** PROBLEM TO SOLVE **
Only one stretch of the data below is wanted: the lines from the one with "[Comunicate por WhatsApp" through the one with "Acceptera (187, 387)", repeated exactly.

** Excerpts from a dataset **
*** Begin section ***

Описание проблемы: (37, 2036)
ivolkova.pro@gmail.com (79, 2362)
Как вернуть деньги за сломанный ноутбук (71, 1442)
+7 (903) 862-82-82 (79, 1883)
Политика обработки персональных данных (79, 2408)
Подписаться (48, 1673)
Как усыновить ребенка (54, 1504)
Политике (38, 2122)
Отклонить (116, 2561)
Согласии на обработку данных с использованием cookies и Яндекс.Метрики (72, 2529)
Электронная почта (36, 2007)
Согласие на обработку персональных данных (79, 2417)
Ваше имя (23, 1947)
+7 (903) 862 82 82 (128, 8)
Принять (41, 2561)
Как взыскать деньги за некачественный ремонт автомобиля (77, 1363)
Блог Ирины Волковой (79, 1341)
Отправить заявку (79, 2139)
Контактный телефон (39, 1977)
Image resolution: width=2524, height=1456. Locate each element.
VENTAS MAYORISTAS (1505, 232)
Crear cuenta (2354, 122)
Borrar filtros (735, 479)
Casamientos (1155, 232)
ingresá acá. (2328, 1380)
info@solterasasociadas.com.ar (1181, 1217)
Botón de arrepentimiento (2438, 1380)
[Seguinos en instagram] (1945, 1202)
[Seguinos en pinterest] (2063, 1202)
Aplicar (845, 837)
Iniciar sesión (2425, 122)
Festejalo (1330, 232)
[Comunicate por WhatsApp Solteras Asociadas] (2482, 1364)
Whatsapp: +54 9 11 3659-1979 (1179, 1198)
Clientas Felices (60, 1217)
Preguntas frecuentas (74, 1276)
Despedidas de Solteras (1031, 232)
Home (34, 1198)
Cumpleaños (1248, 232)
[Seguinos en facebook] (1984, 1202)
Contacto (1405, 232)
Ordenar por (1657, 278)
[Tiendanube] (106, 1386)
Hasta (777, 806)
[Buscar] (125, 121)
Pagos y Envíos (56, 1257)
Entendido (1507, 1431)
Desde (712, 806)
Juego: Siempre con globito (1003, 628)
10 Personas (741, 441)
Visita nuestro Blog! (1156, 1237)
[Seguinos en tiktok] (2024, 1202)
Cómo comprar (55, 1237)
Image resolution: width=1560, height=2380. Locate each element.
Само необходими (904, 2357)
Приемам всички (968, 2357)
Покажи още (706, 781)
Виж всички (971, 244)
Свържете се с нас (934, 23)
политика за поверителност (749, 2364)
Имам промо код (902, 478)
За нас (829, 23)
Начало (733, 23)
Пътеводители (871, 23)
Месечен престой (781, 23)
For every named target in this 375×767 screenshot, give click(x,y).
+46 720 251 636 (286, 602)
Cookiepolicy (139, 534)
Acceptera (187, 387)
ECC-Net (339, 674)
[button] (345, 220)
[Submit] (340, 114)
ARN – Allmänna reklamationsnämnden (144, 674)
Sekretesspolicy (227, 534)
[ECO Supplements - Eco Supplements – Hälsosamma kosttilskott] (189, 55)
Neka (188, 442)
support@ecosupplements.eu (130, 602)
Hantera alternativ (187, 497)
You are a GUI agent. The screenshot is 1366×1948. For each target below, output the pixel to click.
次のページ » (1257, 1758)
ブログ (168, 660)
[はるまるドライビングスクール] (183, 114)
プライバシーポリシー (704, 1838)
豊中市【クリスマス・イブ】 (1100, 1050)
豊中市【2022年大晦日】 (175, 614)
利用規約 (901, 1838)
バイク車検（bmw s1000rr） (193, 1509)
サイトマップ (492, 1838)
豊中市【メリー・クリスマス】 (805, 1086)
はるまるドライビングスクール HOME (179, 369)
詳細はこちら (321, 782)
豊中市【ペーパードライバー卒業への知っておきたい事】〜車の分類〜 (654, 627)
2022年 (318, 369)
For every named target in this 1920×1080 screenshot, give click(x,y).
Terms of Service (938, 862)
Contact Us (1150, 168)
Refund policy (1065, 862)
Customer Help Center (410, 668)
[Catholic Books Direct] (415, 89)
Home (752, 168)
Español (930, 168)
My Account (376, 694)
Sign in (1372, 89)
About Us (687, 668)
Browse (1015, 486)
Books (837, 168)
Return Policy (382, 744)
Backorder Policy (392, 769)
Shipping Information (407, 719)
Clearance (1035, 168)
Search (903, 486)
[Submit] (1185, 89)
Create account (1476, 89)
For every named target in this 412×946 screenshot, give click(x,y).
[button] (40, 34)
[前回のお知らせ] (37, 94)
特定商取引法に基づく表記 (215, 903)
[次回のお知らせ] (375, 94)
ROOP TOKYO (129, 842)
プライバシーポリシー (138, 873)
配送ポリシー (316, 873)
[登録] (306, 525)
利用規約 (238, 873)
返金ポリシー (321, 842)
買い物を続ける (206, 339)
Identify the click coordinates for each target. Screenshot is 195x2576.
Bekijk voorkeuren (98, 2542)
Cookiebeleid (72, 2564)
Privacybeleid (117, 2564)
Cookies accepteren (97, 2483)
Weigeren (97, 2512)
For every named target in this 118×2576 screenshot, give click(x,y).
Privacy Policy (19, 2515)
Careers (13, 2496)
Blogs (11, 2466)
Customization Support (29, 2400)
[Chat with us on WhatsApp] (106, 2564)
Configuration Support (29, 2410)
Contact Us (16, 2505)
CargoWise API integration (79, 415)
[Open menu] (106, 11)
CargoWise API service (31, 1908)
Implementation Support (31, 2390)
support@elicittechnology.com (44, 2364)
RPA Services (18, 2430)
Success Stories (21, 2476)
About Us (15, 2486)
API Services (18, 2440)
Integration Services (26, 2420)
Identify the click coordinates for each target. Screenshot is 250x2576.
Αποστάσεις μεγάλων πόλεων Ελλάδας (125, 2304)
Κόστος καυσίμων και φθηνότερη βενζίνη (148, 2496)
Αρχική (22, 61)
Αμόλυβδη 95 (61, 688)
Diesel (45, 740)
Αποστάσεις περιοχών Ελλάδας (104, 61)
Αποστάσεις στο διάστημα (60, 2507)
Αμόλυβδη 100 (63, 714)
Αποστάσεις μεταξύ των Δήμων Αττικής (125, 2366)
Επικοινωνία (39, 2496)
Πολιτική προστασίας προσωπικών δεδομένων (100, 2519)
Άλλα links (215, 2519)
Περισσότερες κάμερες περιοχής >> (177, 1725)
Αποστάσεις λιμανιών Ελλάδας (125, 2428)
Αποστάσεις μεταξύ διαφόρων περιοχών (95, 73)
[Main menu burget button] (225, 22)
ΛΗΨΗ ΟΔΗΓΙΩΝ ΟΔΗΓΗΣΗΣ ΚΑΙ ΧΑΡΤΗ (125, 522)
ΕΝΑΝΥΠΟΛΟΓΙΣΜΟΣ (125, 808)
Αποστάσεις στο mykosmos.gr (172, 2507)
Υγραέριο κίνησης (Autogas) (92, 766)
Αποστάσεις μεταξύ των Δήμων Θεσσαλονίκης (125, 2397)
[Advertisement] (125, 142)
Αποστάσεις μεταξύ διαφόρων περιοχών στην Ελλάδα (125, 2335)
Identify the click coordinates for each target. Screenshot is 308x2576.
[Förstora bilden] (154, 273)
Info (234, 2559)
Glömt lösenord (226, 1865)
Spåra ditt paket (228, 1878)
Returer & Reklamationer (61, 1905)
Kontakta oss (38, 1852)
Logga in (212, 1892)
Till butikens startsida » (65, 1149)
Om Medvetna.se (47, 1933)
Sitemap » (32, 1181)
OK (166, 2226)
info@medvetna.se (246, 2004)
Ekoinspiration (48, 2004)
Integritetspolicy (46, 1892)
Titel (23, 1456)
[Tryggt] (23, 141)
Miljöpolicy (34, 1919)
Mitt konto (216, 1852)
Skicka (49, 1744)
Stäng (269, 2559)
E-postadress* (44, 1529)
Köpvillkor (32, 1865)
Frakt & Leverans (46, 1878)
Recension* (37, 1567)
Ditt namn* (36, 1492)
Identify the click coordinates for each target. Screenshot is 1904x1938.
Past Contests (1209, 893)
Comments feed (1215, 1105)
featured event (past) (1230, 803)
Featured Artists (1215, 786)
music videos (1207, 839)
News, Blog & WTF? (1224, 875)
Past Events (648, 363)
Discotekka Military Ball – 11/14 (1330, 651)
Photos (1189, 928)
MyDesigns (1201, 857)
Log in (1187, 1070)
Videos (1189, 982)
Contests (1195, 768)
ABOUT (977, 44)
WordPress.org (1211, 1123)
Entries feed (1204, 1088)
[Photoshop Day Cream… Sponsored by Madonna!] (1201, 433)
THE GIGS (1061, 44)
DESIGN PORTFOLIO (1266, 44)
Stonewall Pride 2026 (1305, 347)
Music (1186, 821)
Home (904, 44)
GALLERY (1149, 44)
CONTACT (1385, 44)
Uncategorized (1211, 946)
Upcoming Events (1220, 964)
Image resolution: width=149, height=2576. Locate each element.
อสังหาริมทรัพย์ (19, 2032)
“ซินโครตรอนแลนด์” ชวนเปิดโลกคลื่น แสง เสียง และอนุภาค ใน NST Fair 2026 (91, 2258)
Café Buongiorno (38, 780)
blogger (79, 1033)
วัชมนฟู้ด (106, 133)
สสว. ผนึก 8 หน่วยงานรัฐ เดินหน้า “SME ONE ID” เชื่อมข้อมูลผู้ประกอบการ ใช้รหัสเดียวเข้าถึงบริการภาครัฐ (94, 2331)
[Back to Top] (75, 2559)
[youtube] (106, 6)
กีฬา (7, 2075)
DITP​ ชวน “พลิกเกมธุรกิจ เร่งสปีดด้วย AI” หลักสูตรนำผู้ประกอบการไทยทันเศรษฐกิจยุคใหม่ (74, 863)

*** End section ***

** OUTPUT OF THE EXERCISE **
[Comunicate por WhatsApp Solteras Asociadas] (2482, 1364)
Whatsapp: +54 9 11 3659-1979 (1179, 1198)
Clientas Felices (60, 1217)
Preguntas frecuentas (74, 1276)
Despedidas de Solteras (1031, 232)
Home (34, 1198)
Cumpleaños (1248, 232)
[Seguinos en facebook] (1984, 1202)
Contacto (1405, 232)
Ordenar por (1657, 278)
[Tiendanube] (106, 1386)
Hasta (777, 806)
[Buscar] (125, 121)
Pagos y Envíos (56, 1257)
Entendido (1507, 1431)
Desde (712, 806)
Juego: Siempre con globito (1003, 628)
10 Personas (741, 441)
Visita nuestro Blog! (1156, 1237)
[Seguinos en tiktok] (2024, 1202)
Cómo comprar (55, 1237)
Image resolution: width=1560, height=2380. Locate each element.
Само необходими (904, 2357)
Приемам всички (968, 2357)
Покажи още (706, 781)
Виж всички (971, 244)
Свържете се с нас (934, 23)
политика за поверителност (749, 2364)
Имам промо код (902, 478)
За нас (829, 23)
Начало (733, 23)
Пътеводители (871, 23)
Месечен престой (781, 23)
For every named target in this 375×767 screenshot, give click(x,y).
+46 720 251 636 (286, 602)
Cookiepolicy (139, 534)
Acceptera (187, 387)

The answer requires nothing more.